Três espécies de leguminosas –duas delas nativas da Amazônia– podem se transformar muito em breve em uma espécie de adubo verde. São a gliricídia (Gliricidia sepium), uma árvore originária da América Central, e as amazônidas táxi-branco (Sclerolobium paniculatum), e o ingá (Inga edulis). Elas são estudadas por pesquisadores da Embrapa (Empresa Brasileira de Pesquisa Agropecuária) Amazônia Ocidental, sediada em Manaus, para servirem de alternativas ecologicamente corretas de melhoria do solo pobre de algumas áreas da região.

As espécies ainda poderão garantir maior produtividade aos agricultores de baixa renda, segundo os estudos preliminares da Embrapa.
Durante as pesquisas, os pesquisadores descobriram que essas leguminosas são capazes de fixar nitrogênio para adubação verde e cobertura do solo. Conforme os estudos, as espécies têm potencial para melhorar as características químicas e físicas do solo e recuperar áreas alteradas e abandonadas. Os resultados de pesquisas revelam que as leguminosas são promissoras como componentes de consórcios agroflorestais.

A gliricídia (Gliricidia sepium), uma árvore originária da América Central, é amplamente difundida nos trópicos. Segundo a pesquisadora Joanne Régis, que participa do estudo, essa planta apresenta uso múltiplo. Pode ser utilizada como barra-vento, cerca-viva, forrageira, madeirável e adubo verde. “Ela tolera solos ácidos e pobres, resiste a várias podas anuais e produz grande quantidade de biomassa”, explicou.

Outra espécie citada pela pesquisadora é o táxi-branco (Sclerolobium paniculatum). Segundo Joanne Régis, a espécie tem potencial para a recuperação de solos degradados, pois tem elevada produção de liteira (matéria orgânica formada restos vegetais) rica em nutrientes e apresenta rápido crescimento.
O táxi-branco é uma leguminosa arbórea nativa da Amazônia brasileira que ocorre em diferentes tipos de solos e apresenta capacidade de fixação de nitrogênio.

Espécie potencial

Outra espécie potencial para uso como adubo verde em consórcios agroflorestais é o ingá (Inga edulis), uma frutífera tolerante a solos ácidos, que tem sido utilizada para sombreamento, controle de invasoras e proteção do solo.
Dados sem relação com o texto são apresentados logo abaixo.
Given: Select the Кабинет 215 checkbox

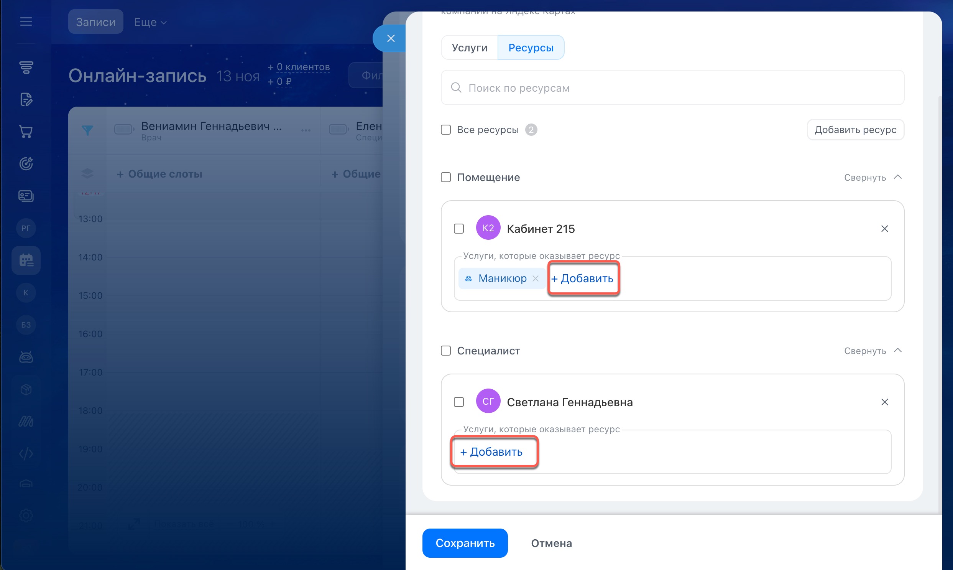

No Estado do Amazonas é frequentemente encontrada nas propriedades rurais como parte dos pomares caseiros. Porém, geralmente não é submetida a qualquer espécie de manejo de poda.

Alternativa para quem possui solo em processo de degradação

Pesquisadores da Embrapa avaliaram o comportamento do ingá quando submetido a podas anuais e capacidade de produção de biomassa em sistemas agroflorestais estabelecidos em pastagens degradadas. Segundo a pesquisadora Elisa Wandelli, a partir do segundo ano de estabelecimento, o ingá sofreu três podas anuais, antes do período de floração e sua biomassa foi depositada nas linhas das espécies frutíferas (cupuaçu, acerola, maracujá e araçá-boi).

“A poda disponibilizou para as espécies frutíferas boas quantidades de nitrogênio, fósforo, potássio, cálcio e magnésio”, completou Wandelli. As pesquisas mostram que a adubação verde de leguminosas desempenha papel vital no estabelecimento dos sistemas agroflorestais, no balanço dos nutrientes e na economia de recursos com a compra de adubos. É uma alternativa para aqueles que possuem áreas de plantio em processo de degradação.